This article is about the composition of the Regional Council of Veneto, the legislative assembly of Veneto, during the IX Legislature, thus the term started in April 2010, following the 2010 regional election, and ended in April 2015. Of the 60 members, 53 were elected in provincial constituencies with proportional representation with a further 6 returned from the so-called "regional list" of the elected President of Veneto, including the President himself, and the candidate for President who came second.

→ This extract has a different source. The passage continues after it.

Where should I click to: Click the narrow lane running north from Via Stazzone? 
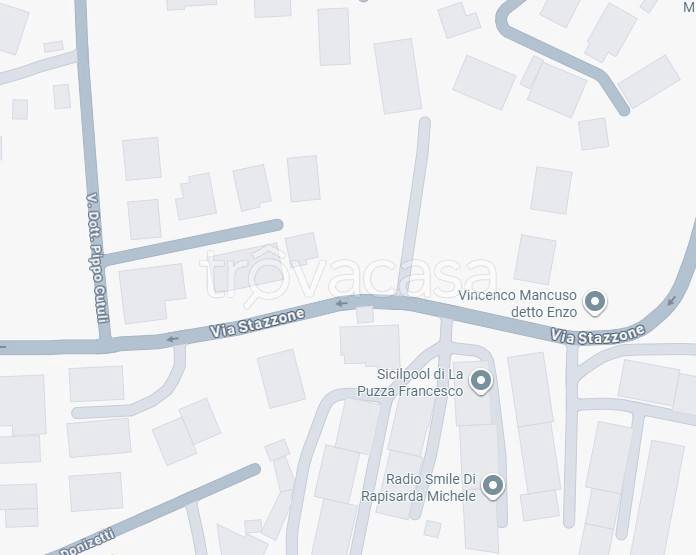click(x=414, y=206)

Clodovaldo Ruffato (The People of Freedom, later New Centre-Right) was the President of the Council for the entire term, while Luca Zaia (Liga Veneta–Lega Nord) served as President of Veneto at the head of his first government.

Composition
Seven parties plus a one-member group formed by Giuseppe Bortolussi (the defeated centre-left candidate) were represented in the Council at the start of the term. The largest party in the Council was Liga Veneta with twenty seats, a third of the total. At the end of the term, the groups were sixteen, four of which formed for technical purposes as every group could validate the slates of two lists for the regional election; these included "Civic Veneto", "Zaia President", "Tosi List for Veneto" and "Family–Pensioners".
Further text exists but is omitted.